Article =>
The Origins of American Empire – What They Didn’t Teach You in School

Oliver Stone’s Untold History of the United States – Prequel A

Directed by Oliver Stone (2014)

Film Review

Owing to the series’ great success, Oliver Stone has produced two prequels to his  Untold History of the United States. The first traces the origins of America’s present empire-building spree at the end of the 19th Century.

Stone credits Lincoln’s Secretary of State William Seward (1861-69) for the launch of America’s imperialist ambitions. Following the US conquest of half of Mexico in 1848, Seward sought to expand US empire even further by conquering Alaska, Haiti, the Dominican Republic, Canada, Columbia, the Virgin Islands, Hawaii and Midway.The US would eventually succeed in annexing all of these territories, except for Canada, Haiti and the Dominican Republic – although they only formally possessed the northern section of Columbia, which they renamed Panama.

Then, as now, the US undertook these military adventures at the behest of Rockefeller, JP Morgan, William Randolph Hearst and other Wall Street robber barons. After the severe depression of 1893 (which caused 20% unemployment), they were convinced the only way to prevent further economic instability was to conquer foreign countries for their resources, cheap labor and markets for surplus US products.

During this period, US troops also invaded Cuba, the Philippines, Honduras, Dominican Republic, Haiti, Guatemala, Mexico, Nicaragua and China for the benefit of Standard Oil, United Fruit and other US corporations. Stone quotes extensively from General Smedley Butler’s War is a Racket. Butler participated in nearly all of these invasions.

Stone goes on to trace the British, French, US and czarist designs on Middle Eastern oil that were the true basis for World War I and the invasion of Russia by British, French, US and Japanese troops following the 1917 Bolshevik revolution. I was unaware the US refused to recognize the Soviet Union until 1933, when Roosevelt took office.

My favorite parts of this film concern the brave rebels who opposed this US imperialist aggression despite a brutal federal crackdown on all protest activity: Mark Twain and other in the Anti-Imperialist League, Eugene Debs, Bill Haywood and International Workers of the World, Emma Goldman and Mother Jones (Mary Harris Jones).

Task inputs =>
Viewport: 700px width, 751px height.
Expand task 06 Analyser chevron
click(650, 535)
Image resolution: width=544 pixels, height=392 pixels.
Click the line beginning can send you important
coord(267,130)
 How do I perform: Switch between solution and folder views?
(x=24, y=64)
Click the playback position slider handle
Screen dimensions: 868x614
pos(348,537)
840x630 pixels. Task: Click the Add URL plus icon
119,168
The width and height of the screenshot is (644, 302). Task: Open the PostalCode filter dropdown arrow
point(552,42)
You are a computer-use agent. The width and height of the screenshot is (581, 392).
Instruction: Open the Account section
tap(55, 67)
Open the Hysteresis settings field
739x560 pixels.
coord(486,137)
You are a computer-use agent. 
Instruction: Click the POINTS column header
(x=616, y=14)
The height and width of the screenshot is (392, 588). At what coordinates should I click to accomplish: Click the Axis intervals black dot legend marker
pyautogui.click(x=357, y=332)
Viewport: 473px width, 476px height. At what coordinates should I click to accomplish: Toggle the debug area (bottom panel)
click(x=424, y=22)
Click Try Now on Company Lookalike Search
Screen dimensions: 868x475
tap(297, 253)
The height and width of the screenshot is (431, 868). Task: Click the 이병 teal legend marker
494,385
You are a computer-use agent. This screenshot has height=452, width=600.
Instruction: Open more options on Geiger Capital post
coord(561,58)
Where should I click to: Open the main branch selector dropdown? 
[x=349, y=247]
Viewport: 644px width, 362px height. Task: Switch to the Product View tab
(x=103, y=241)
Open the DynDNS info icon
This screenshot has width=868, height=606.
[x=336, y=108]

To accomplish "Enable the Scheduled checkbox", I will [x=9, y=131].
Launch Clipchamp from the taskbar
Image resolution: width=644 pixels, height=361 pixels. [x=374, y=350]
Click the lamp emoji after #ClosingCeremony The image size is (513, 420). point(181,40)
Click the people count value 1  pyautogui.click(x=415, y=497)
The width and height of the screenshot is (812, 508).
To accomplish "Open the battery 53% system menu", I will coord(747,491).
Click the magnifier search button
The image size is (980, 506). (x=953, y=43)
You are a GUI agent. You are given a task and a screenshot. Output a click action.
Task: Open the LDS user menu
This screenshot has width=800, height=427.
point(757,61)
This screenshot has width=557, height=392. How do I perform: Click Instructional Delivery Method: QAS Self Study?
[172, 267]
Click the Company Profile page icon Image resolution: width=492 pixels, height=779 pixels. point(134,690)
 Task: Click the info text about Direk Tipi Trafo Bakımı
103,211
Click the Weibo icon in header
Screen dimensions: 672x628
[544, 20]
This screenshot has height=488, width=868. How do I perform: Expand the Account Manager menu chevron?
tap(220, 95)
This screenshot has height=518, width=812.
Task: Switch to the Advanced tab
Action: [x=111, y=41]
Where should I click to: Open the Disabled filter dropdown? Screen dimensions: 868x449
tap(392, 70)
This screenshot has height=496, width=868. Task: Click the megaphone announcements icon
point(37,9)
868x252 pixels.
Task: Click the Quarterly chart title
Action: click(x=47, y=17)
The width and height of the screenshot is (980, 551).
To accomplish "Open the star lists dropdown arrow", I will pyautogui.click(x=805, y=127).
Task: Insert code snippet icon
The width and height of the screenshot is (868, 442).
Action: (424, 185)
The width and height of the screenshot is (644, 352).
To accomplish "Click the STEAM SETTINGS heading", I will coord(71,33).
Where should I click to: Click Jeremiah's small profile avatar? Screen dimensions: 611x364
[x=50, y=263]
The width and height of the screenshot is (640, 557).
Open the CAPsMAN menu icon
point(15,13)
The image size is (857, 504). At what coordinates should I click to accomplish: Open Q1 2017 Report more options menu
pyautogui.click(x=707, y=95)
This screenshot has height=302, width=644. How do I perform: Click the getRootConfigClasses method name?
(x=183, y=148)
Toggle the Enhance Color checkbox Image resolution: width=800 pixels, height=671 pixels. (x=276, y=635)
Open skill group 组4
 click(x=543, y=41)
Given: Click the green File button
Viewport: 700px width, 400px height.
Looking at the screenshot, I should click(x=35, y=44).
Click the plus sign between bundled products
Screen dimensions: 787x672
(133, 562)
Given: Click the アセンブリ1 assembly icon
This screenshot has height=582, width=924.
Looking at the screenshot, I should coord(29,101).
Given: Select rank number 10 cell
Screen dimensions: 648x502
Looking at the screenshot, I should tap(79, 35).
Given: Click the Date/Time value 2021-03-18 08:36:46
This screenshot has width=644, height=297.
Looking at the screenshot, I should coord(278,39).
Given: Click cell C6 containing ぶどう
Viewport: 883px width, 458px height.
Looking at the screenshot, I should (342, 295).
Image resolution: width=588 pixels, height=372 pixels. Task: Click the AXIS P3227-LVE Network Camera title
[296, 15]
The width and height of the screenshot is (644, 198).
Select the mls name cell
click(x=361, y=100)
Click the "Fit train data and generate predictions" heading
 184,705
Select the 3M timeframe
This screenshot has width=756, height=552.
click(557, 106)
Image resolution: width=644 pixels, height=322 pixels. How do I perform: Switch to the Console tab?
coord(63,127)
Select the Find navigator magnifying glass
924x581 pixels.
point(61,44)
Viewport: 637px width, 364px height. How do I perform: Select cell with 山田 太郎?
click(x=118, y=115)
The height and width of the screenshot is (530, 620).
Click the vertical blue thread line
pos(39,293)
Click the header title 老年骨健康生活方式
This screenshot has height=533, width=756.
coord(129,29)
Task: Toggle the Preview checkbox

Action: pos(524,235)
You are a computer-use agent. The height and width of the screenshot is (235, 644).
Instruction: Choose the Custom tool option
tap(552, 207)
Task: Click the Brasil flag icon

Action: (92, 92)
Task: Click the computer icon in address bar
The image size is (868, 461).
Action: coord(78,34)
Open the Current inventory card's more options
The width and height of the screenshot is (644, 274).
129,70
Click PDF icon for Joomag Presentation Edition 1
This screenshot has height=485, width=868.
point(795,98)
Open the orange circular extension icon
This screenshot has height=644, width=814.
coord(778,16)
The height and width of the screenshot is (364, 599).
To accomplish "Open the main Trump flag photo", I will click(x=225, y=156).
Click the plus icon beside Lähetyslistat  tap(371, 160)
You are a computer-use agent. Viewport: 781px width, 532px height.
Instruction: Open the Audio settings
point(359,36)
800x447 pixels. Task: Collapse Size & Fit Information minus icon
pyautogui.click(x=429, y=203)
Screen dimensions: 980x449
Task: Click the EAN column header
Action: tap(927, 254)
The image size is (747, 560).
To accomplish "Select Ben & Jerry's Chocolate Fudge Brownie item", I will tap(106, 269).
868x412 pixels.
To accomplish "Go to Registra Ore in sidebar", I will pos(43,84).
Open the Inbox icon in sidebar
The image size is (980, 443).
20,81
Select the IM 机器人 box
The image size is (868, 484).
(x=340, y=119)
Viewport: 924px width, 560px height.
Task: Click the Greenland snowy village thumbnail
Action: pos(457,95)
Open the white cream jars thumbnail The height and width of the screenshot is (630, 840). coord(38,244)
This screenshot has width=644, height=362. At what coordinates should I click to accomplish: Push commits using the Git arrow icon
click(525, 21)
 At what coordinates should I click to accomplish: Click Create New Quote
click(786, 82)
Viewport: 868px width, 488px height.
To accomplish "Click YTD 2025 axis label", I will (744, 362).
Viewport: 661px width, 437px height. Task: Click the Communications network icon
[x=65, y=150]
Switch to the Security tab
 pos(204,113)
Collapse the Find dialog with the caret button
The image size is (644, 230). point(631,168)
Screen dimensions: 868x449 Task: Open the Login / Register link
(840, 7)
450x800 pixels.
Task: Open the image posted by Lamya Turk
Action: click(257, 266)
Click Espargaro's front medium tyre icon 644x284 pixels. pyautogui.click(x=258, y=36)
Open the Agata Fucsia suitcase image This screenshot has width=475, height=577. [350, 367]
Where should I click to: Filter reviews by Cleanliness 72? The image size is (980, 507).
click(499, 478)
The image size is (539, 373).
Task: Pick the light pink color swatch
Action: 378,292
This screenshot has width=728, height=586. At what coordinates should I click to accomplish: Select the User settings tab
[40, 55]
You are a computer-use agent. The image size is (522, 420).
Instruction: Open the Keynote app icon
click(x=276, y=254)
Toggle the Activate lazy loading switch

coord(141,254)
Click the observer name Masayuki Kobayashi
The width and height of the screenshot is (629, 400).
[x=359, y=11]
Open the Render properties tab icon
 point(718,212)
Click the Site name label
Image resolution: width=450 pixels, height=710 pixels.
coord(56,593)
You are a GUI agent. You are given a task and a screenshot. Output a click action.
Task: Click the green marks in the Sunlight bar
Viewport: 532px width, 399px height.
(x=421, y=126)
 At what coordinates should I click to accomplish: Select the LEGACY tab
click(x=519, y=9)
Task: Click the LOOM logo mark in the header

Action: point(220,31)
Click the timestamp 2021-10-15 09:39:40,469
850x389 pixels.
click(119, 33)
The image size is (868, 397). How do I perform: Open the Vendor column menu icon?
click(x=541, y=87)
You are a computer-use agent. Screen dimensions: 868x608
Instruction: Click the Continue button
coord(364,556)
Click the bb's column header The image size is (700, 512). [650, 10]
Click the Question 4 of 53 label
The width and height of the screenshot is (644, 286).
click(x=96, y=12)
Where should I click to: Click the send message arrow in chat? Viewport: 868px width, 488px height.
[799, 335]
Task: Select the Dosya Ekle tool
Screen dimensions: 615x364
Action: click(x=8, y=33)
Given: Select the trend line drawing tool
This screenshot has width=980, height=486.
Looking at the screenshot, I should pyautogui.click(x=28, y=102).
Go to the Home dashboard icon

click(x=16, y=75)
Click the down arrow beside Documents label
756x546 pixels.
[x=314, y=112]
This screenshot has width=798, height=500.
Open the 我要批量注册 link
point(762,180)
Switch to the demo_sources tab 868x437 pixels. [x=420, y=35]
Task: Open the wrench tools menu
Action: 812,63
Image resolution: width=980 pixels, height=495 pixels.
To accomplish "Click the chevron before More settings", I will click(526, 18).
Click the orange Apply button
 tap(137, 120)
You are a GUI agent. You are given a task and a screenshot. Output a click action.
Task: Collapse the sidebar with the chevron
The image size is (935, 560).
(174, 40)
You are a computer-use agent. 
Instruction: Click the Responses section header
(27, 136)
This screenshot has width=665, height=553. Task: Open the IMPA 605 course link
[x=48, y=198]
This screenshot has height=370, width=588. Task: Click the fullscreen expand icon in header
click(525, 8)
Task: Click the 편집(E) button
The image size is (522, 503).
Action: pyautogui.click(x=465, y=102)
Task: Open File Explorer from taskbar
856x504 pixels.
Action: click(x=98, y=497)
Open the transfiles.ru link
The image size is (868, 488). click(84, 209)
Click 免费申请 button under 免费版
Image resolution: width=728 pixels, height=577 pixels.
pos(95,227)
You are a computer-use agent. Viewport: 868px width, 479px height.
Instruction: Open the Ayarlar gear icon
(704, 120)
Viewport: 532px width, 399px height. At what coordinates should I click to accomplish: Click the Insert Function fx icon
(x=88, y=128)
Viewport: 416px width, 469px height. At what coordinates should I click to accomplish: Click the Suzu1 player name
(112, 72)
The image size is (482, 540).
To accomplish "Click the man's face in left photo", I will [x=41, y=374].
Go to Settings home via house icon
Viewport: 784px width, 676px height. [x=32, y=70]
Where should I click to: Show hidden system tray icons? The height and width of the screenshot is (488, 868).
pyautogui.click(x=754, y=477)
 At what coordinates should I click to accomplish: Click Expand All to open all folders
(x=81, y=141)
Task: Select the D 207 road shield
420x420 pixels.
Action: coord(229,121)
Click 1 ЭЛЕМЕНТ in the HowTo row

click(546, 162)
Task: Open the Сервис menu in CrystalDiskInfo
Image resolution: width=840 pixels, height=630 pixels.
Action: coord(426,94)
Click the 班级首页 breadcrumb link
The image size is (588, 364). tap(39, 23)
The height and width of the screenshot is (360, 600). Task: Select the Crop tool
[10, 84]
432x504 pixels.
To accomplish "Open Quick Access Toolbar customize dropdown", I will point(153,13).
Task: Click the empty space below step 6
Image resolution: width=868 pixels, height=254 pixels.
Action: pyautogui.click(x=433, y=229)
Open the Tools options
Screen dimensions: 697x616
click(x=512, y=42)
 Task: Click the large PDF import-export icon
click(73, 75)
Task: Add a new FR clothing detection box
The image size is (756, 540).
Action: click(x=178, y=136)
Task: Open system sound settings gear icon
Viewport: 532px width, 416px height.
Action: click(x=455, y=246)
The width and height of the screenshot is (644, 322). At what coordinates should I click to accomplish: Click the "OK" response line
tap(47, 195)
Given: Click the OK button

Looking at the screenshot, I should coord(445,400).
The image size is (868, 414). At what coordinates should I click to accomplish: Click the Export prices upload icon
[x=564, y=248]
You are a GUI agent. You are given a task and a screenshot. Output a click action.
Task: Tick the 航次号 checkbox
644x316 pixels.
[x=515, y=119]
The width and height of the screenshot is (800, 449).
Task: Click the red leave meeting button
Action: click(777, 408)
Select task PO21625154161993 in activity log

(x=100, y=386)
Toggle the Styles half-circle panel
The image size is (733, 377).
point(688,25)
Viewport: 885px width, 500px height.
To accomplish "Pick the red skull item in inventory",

Exercise instructions =>
1/ According to the film review, until what year did the US refuse to recognize the Soviet Union?
2/ In the records, begin at the line that has "Open the transfiles.ru link" and stop after the line that has "(x=88, y=128)". Rewrite those lines with "gear icon" replaced by "cog icon" and everything else unchanged.

Answer set =>
1/ 1933

2/
Open the transfiles.ru link
The image size is (868, 488). click(84, 209)
Click 免费申请 button under 免费版
Image resolution: width=728 pixels, height=577 pixels.
pos(95,227)
You are a computer-use agent. Viewport: 868px width, 479px height.
Instruction: Open the Ayarlar cog icon
(704, 120)
Viewport: 532px width, 399px height. At what coordinates should I click to accomplish: Click the Insert Function fx icon
(x=88, y=128)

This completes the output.